John N. Mitchell From Wikipedia
John Newton Mitchell (September 15, 1913 – November 9, 1988) was the 67th Attorney General of the United States (1969–1972) under President Richard Nixon. Prior to that, he had been a municipal bond lawyer, chairman of Nixon’s 1968 presidential campaign, and one of Nixon’s closest personal friends.

After his tenure as U.S. Attorney General, he served as chairman of Nixon’s 1972 presidential campaign. Due to multiple crimes he committed in the Watergate affair, Mitchell was sentenced to prison in 1977 and served 19 months. As Attorney General, he was noted for personifying the “law-and-order” positions of the Nixon Administration, amid several high-profile anti-war demonstrations.

Mitchell was born in Detroit, Michigan, to Margaret (McMahon) and Joseph C. Mitchell. He grew up in the New York City borough of Queens. He earned his law degree from Fordham University School of Law[3][4] and was admitted to the New York bar in 1938. He served for three years as a naval officer (Lieutenant, Junior Grade) during World War II where he was a PT boat commander.

Except for his period of military service, Mitchell practiced law in New York City from 1938 until 1969 and earned a reputation as a successful municipal bond lawyer.

Mitchell’s second wife, Martha Beall Mitchell, became a controversial figure in her own right, gaining notoriety for her late-night phone calls to reporters in which she accused President Nixon of participating in the Watergate cover-up and alleged that Nixon and several of his aides were trying to make her husband the scapegoat for the whole affair.

Mitchell devised a type of revenue bond called a “moral obligation bond” while serving as bond counsel to New York’s governor Nelson Rockefeller in the 1960s. In an effort to get around the voter approval process for increasing state and municipal borrower limits, Mitchell attached language to the offerings that was able to communicate the state’s intent to meet the bond payments while not placing it under a legal obligation to do so. Mitchell did not dispute when asked in an interview if the intent of such language was to create a “form of political elitism that bypasses the voter’s right to a referendum or an initiative.”

John Mitchell met Richard Nixon, former vice president to Dwight D. Eisenhower, when Nixon moved to New York after losing the 1962 California gubernatorial election. Nixon then joined the municipal bond law firm where Mitchell worked, Mudge, Rose, Guthrie, Alexander & Ferndon, and the two men became friends. For the period during which Nixon was a senior partner, the firm was renamed to Nixon, Mudge, Rose, Guthrie, Alexander & Mitchell.

In 1968, with considerable trepidation, John Mitchell agreed to become Nixon’s presidential campaign manager. During his successful 1968 campaign, Nixon turned over the details of the day-to-day operations to Mitchell.

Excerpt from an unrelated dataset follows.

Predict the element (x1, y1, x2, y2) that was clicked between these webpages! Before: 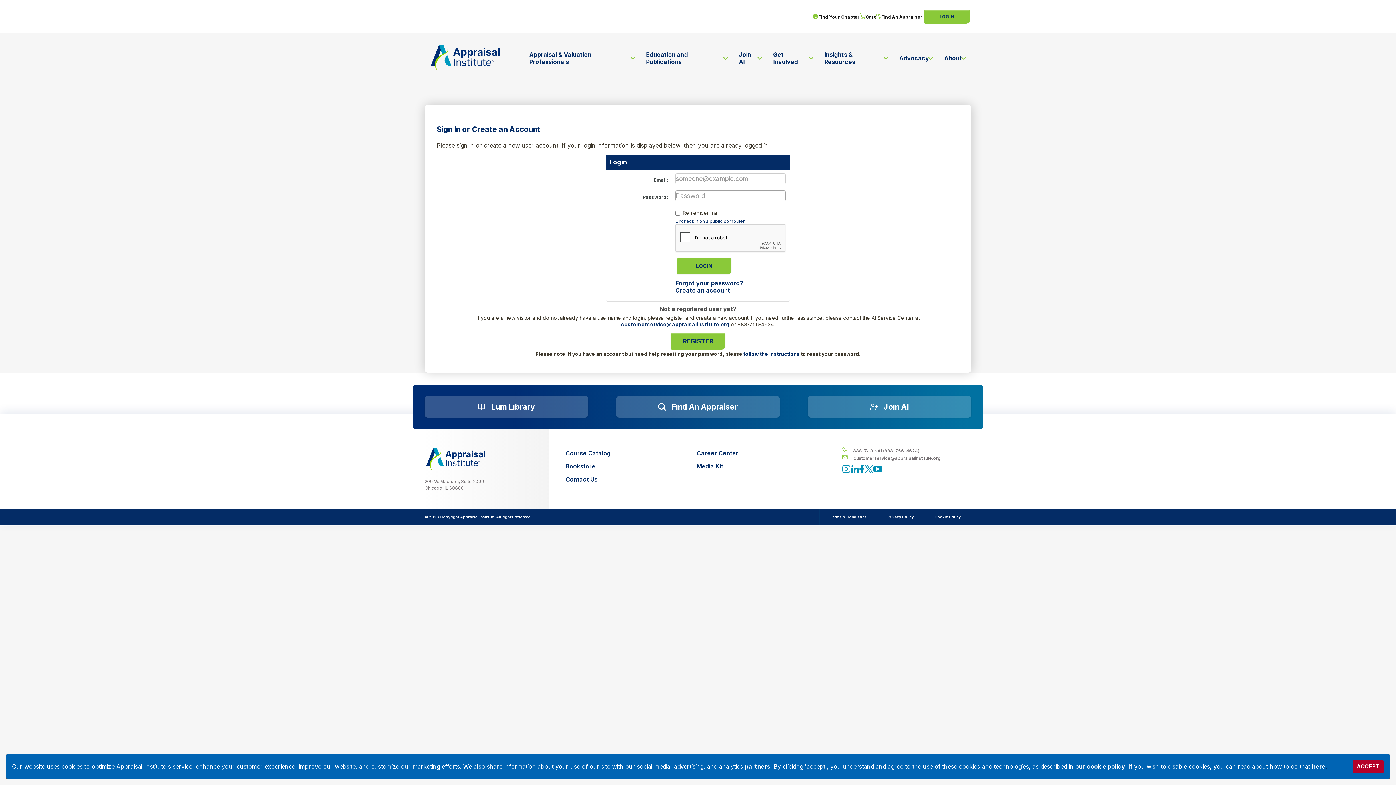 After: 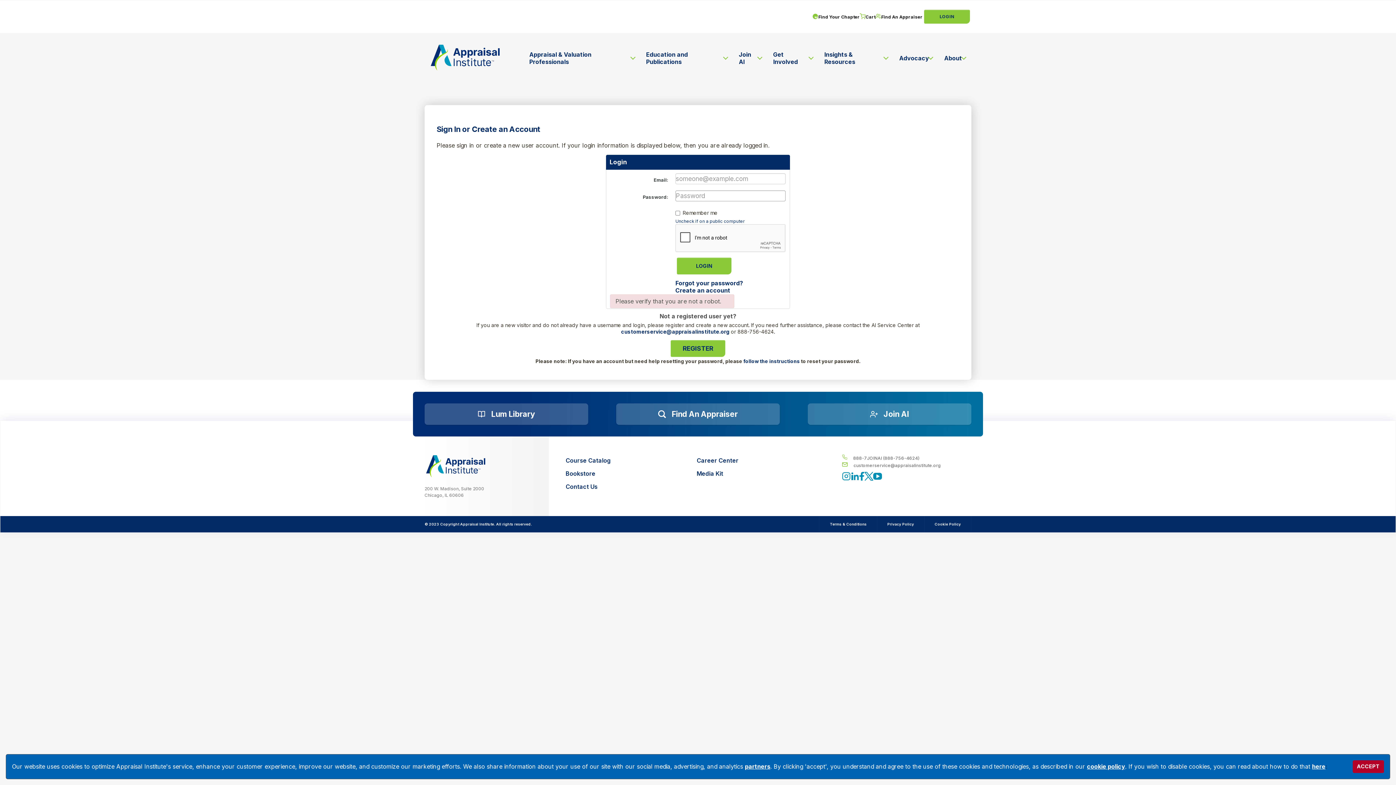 Action: bbox: (677, 257, 731, 274) label: LOGIN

Allegedly, Mitchell also played a central role in covert attempts to sabotage the 1968 Paris Peace Accords (see: Anna Chennault§Paris Peace Accords) which could have ended the Vietnam War.

After he became president in January 1969, Nixon appointed Mitchell as Attorney General of the United States while making an unprecedented direct appeal to FBI Director J. Edgar Hoover that the usual background investigation not be conducted. Mitchell remained in office from 1969 until he resigned in 1972 to manage President Nixon’s reelection campaign.

Mitchell believed that the government’s need for “law and order” justified restrictions on civil liberties. He advocated the use of wiretaps in national security cases without obtaining a court order (United States v. U.S. District Court) and the right of police to employ the preventive detention of criminal suspects. He brought conspiracy charges against critics of the Vietnam War, likening them to brown shirts of the Nazi era in Germany.

Mitchell expressed a reluctance to involve the Justice Department in some civil rights issues. “The Department of Justice is a law enforcement agency,” he told reporters. “It is not the place to carry on a program aimed at curing the ills of society.” However, he also told activists, “You will be better advised to watch what we do, not what we say.”

Near the beginning of his administration, Nixon had ordered Mitchell to go slow on desegregation of schools in the South as part of Nixon’s “Southern Strategy,” which focused on gaining support from Southern voters. After being instructed by the federal courts that segregation was unconstitutional and that the executive branch was required to enforce the rulings of the courts, Mitchell began to comply, threatening to withhold federal funds from those school systems that were still segregated and threatening legal action against them.